§ SUPPLIED TEXT:
<<<<
During a panel discussion that followed, Stephen Gellis, MD, pediatric dermatologist and former chief of pediatric dermatology at Boston Children’s Hospital and Harvard Medical School, raised the point of optimizing tried and true topical therapies before using systemic agents. He noted that parents sometimes pressure clinicians to use a biologic – and that moving too quickly to the latest and most expensive drugs may not be necessary.
Dr. Paller acknowledged that she, like many pediatric dermatologists, employed immunosuppressants as her drugs of choice for many years – commonly starting with a few months of cyclosporine before transitioning to methotrexate, which has a delayed onset of action. In fact, she still uses this regimen in some children.
However, she now prefers dupilumab, which is the first biologic available for children in the United States with an AD indication in children as young as 6 months. She said dupilumab has fewer potential risks than cyclosporine, and it offers clinically meaningful improvement in most children. She noted that current guidelines discourage the use of systemic corticosteroids for AD in children, given their potential toxicity.
She strongly agreed with Dr. Gellis that clinicians should resist pressure to use any systemic agent if children are responding well to topical medications. In her own practice, Dr. Paller moves to systemic medications only after ensuring that there has been adherence to appropriate therapy and that there is not another diagnosis that might explain the recalcitrance to topical agents.
When a systemic medication is considered the next step, Dr. Paller reminded the audience of the importance of presenting the benefits and risks of all the options for AD control, which could include dupilumab and immunosuppressants as initial systemic therapy.
“Many parents choose biologic treatment first, given its lack of requirement for blood monitoring and faster action than methotrexate,” Dr. Paller noted.
Nevertheless, “biologics are much more costly than immunosuppressants, require an injection – which is stressful for the child and the parents – and may not be accessible for our patients,” Dr. Paller said. Cyclosporine and methotrexate are effective and are often the best options for moderate to severe disease in areas of the world where dupilumab is not available, but Dr. Paller most commonly uses these therapies only when reimbursement for dupilumab cannot be secured, injection is not an option, or when dupilumab is not sufficiently effective and tolerated.
Providing different perspectives, the two other panelists discussing the treatment of pediatric AD also saw a role for ensuring that topical agents are not offering adequate AD control before turning to the latest and most sophisticated therapies for AD.
>>>>
§ EXERCISE DETAILS:
Reproduce the text on pediatric AD treatment between "Dr. Paller acknowledged" and "in some children.", inclusive, and switch "drugs of choice" to "first-line drugs".

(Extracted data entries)
<<<<
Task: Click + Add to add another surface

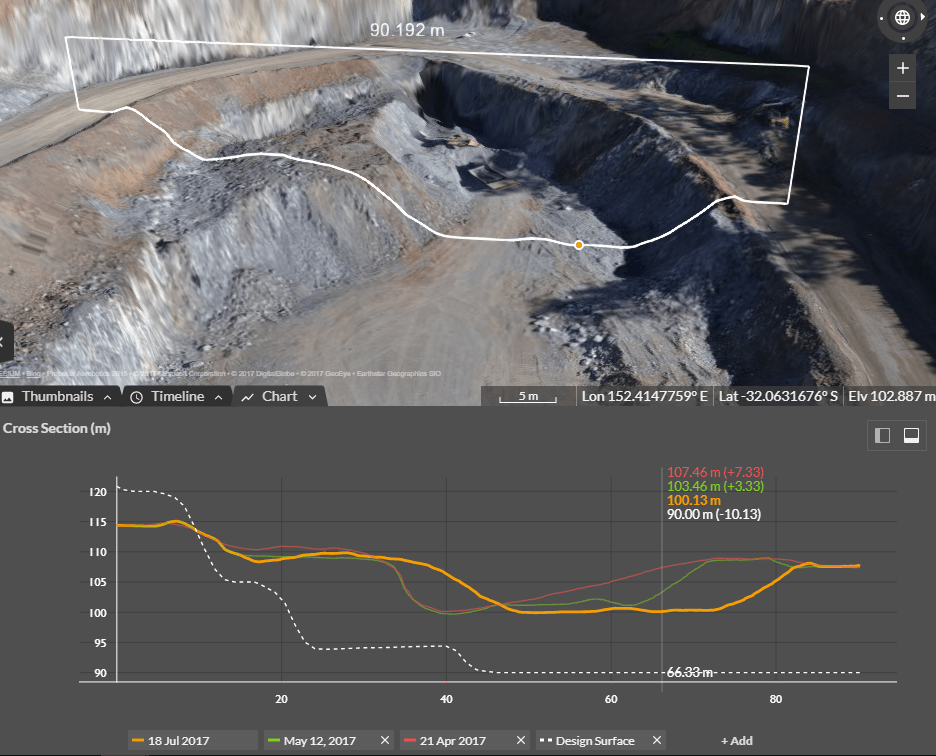Action: [x=737, y=740]
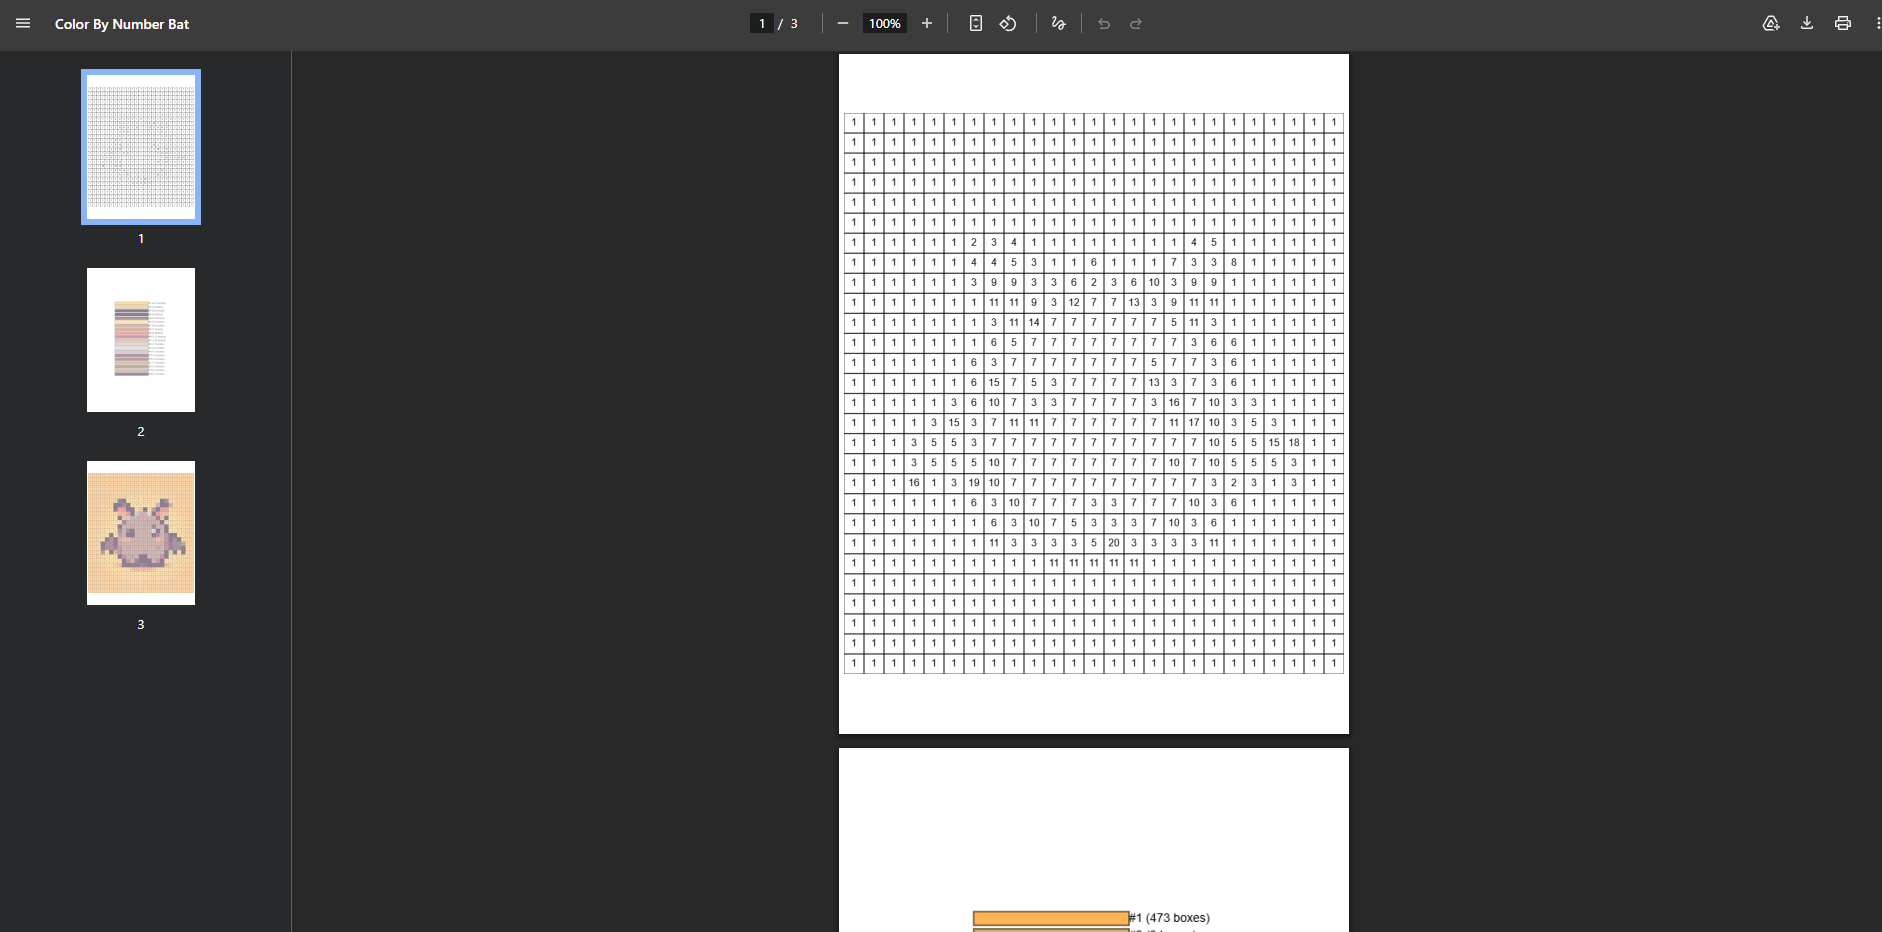The image size is (1882, 932).
Task: Click the fit to page icon
Action: coord(975,24)
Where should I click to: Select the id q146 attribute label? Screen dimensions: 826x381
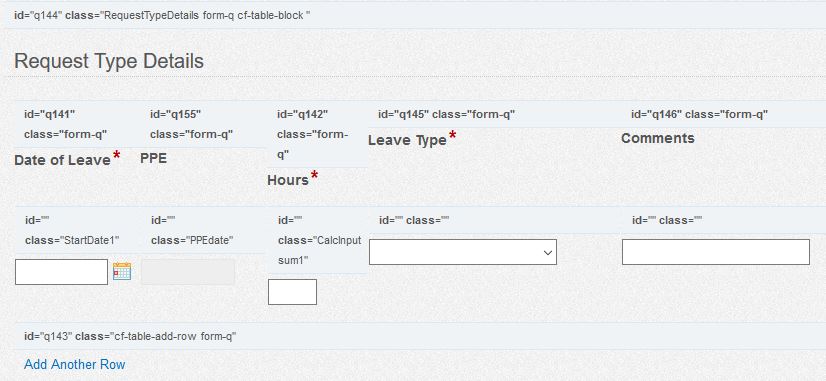pyautogui.click(x=699, y=114)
>>>>
§ TASK RESULT:
Dr. Paller acknowledged that she, like many pediatric dermatologists, employed immunosuppressants as her first-line drugs for many years – commonly starting with a few months of cyclosporine before transitioning to methotrexate, which has a delayed onset of action. In fact, she still uses this regimen in some children.